■ Task instructions ■
From the entries below, work out how many lines contain the string "agent"; answer with the number alone.
==== Data extract
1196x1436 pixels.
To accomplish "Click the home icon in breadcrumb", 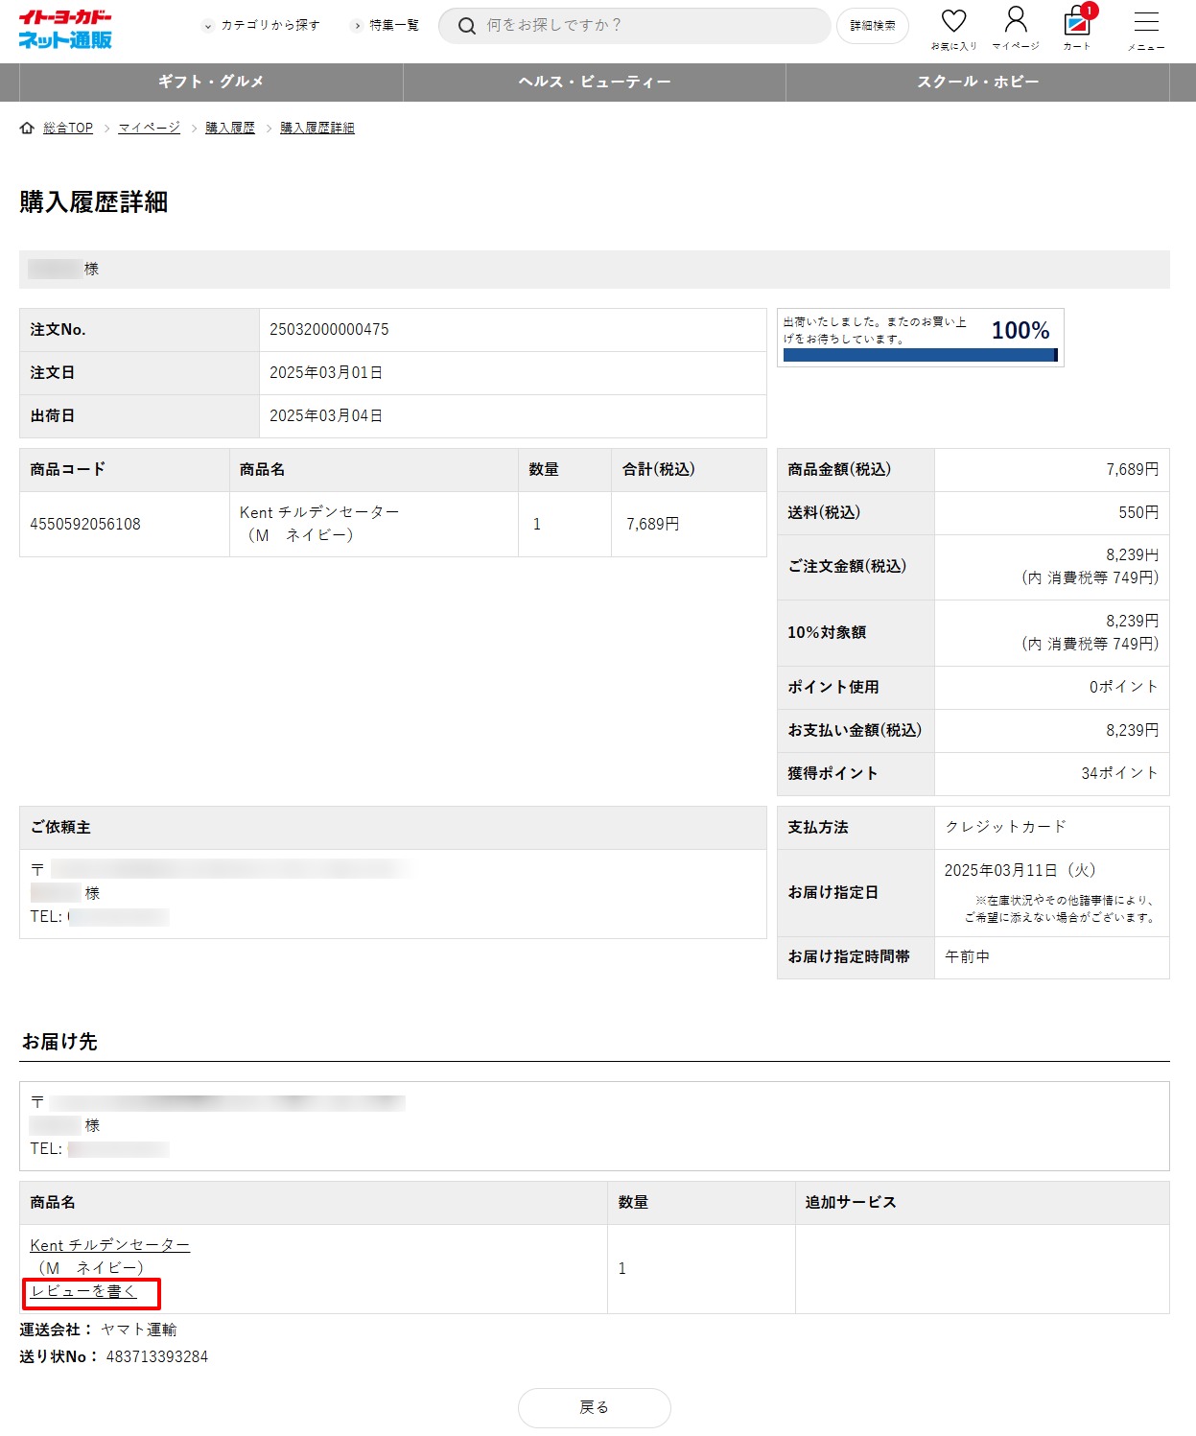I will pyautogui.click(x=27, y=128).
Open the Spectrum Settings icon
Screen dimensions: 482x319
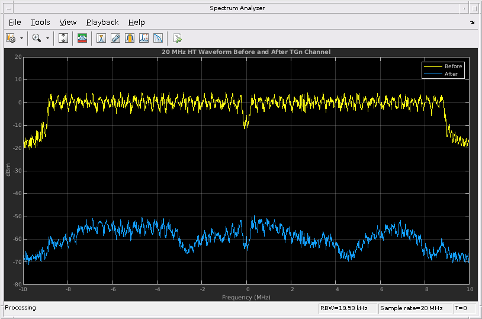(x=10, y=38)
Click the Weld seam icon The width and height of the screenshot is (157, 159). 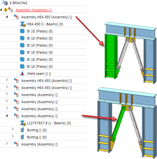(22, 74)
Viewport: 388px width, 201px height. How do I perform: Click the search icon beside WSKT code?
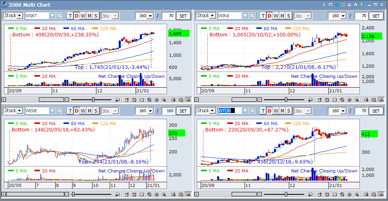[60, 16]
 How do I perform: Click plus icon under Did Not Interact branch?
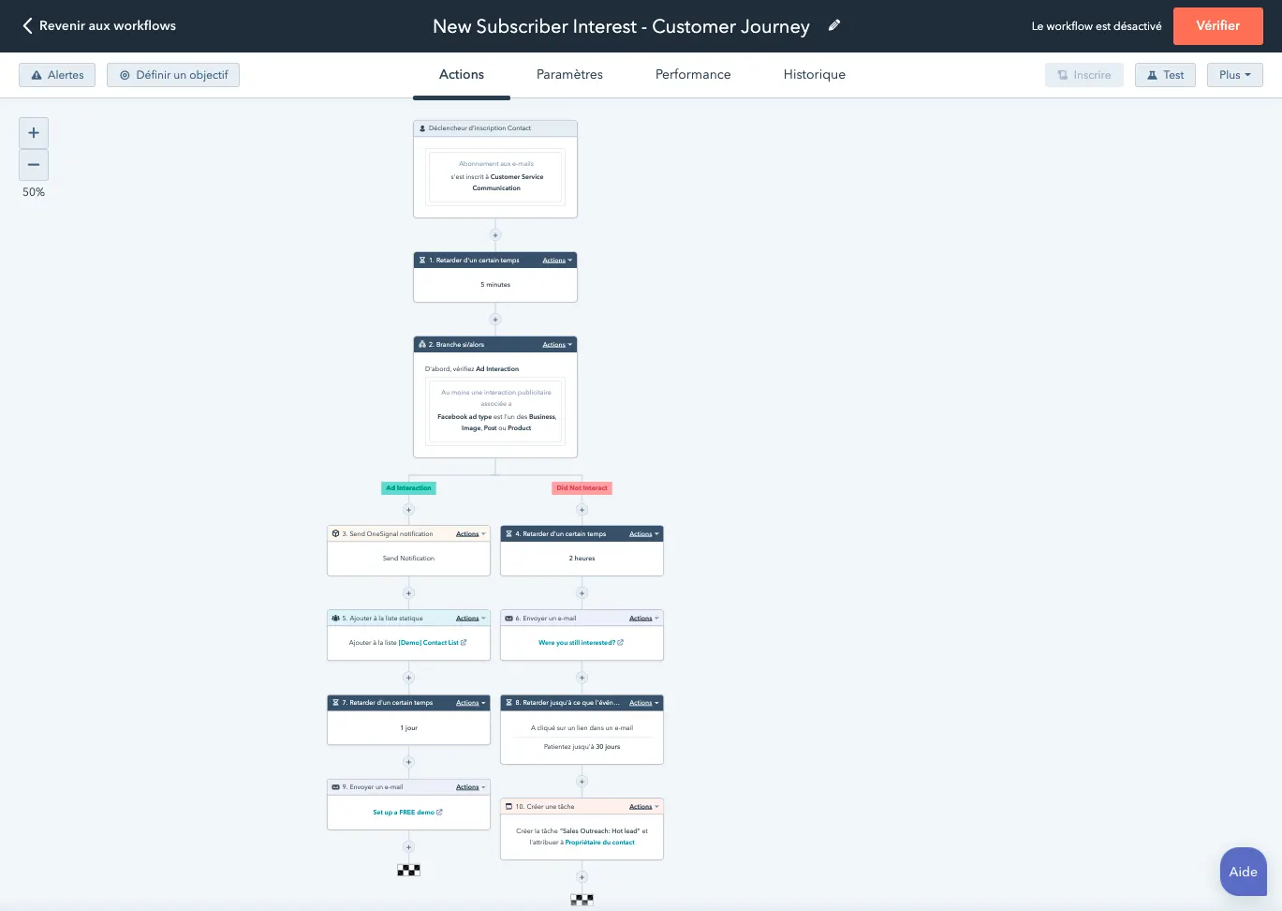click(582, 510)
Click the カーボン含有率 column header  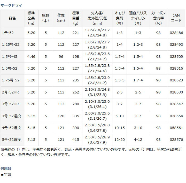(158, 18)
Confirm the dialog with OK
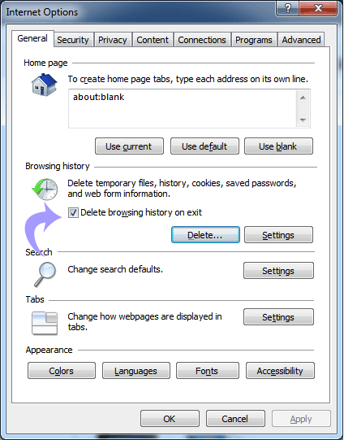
========
==== Data extract
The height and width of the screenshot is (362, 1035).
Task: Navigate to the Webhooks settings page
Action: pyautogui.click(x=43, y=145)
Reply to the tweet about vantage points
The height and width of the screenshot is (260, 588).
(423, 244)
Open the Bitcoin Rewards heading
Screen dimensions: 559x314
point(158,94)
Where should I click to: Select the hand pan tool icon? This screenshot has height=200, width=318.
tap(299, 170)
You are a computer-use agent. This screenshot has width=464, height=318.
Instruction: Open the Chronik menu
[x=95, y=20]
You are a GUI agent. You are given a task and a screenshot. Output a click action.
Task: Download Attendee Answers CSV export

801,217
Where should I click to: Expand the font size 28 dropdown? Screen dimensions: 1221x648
========
■ Answer ■
2